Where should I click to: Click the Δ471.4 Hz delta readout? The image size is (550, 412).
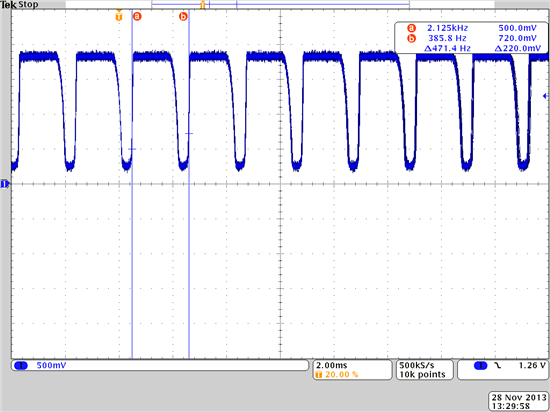click(x=447, y=48)
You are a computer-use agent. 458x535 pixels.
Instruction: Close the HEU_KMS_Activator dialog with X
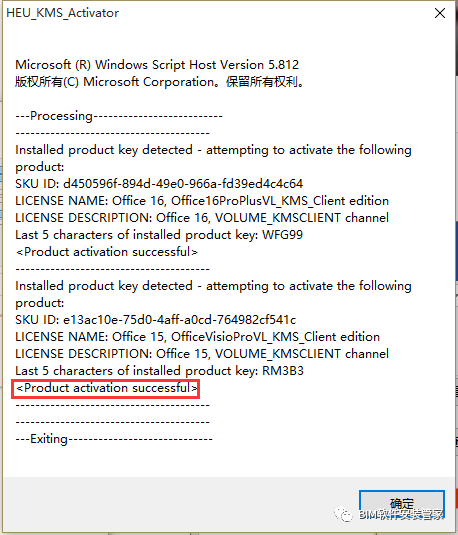click(x=440, y=13)

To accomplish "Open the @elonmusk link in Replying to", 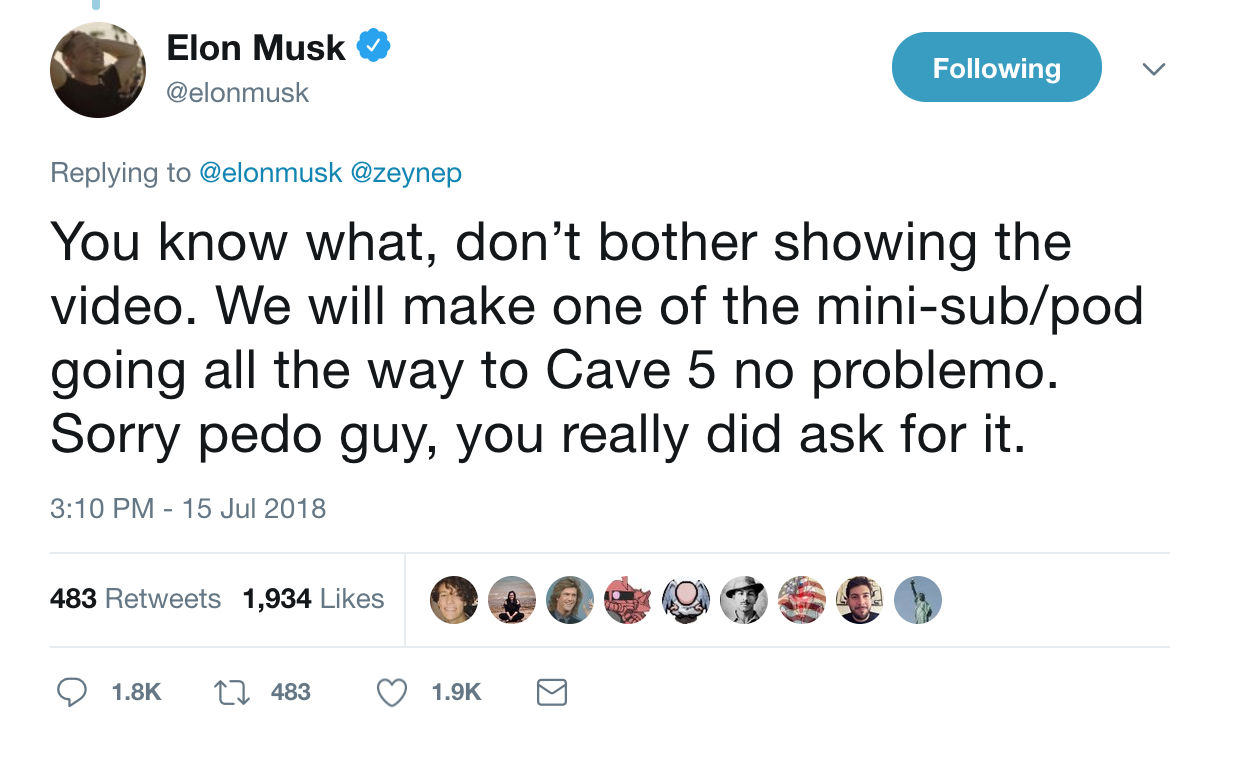I will click(271, 173).
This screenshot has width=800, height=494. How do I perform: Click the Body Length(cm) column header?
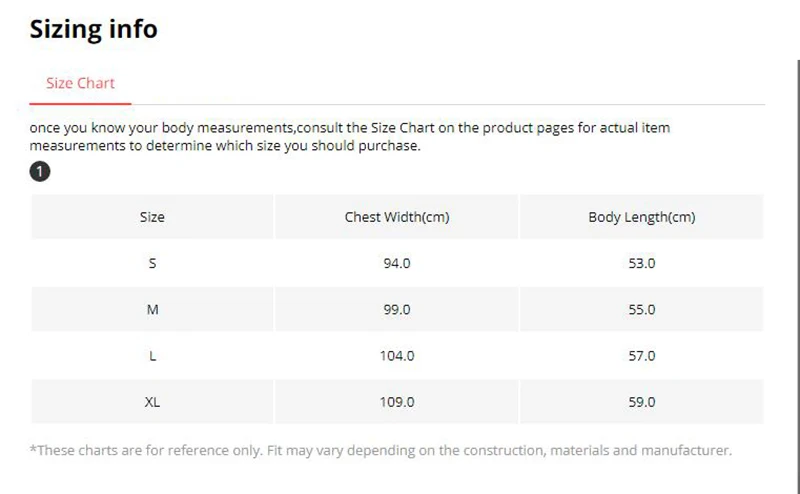(642, 217)
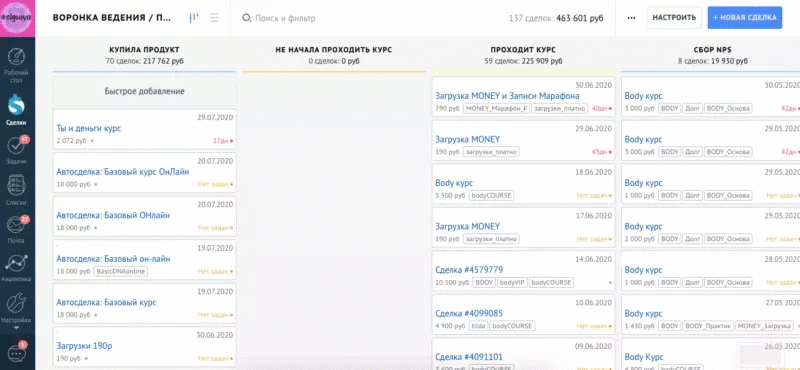The width and height of the screenshot is (800, 370).
Task: Open the three-dots more options menu
Action: pos(631,18)
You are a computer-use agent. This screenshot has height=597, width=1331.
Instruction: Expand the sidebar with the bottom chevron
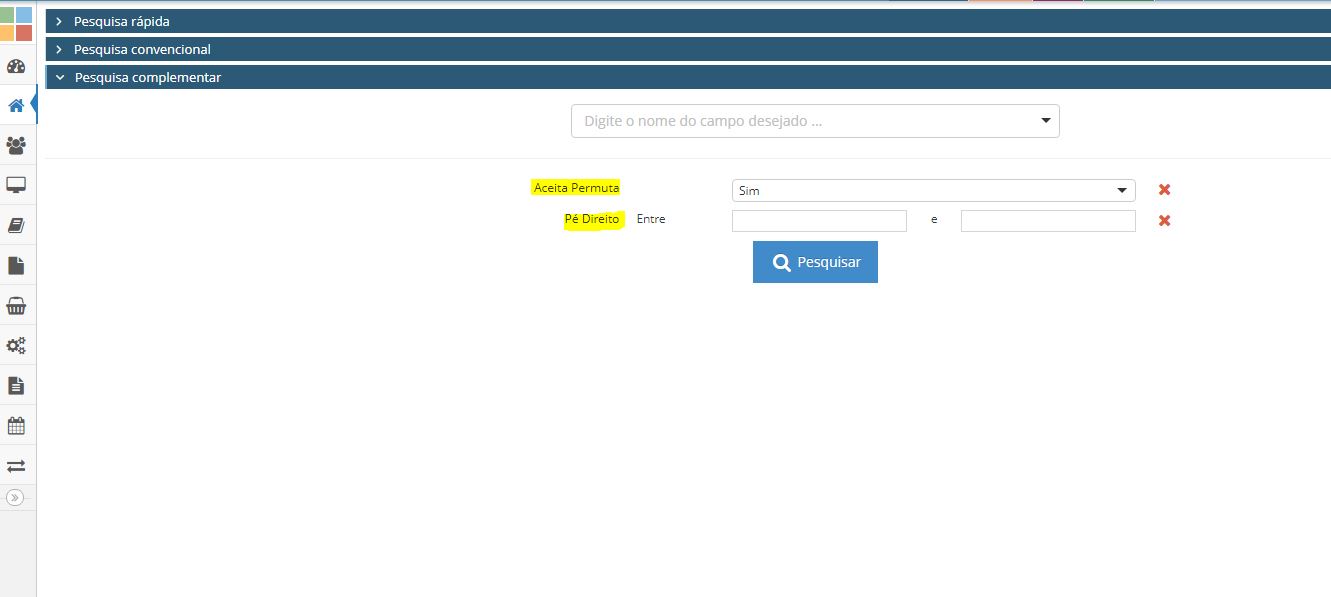click(x=16, y=495)
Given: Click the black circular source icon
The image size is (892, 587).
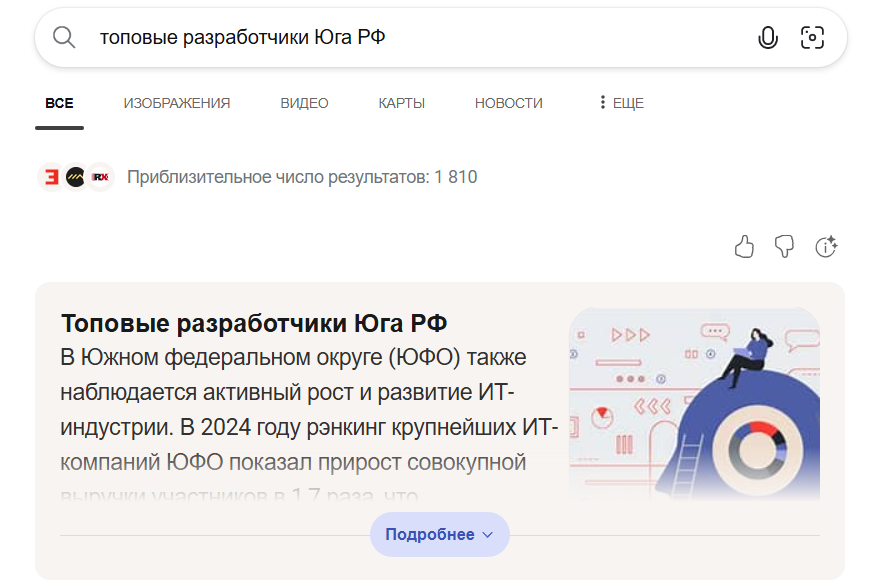Looking at the screenshot, I should click(75, 177).
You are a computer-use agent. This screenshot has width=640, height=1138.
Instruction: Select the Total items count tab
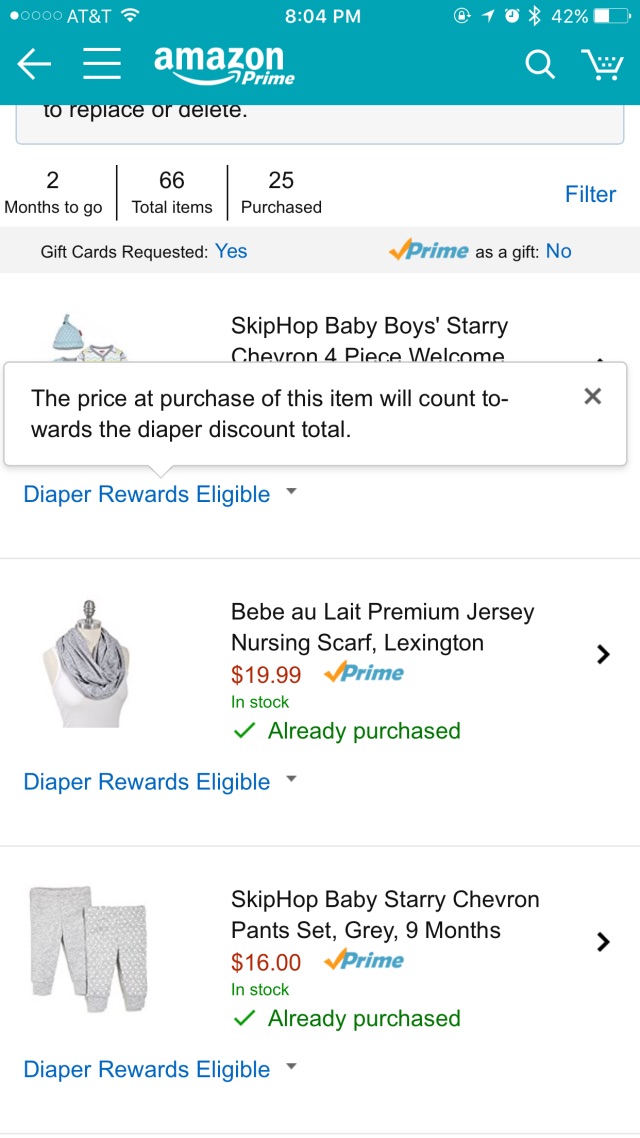click(172, 192)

→ Task requirements
In the records above, find the lines holding "agent". Copy each one.

→ Finished exercise
You are a computer-use agent. 458x535 pixels.
You are a computer-use agent. This screenshot has height=597, width=1331.
You are a computer-use agent. This screenshot has width=640, height=1138.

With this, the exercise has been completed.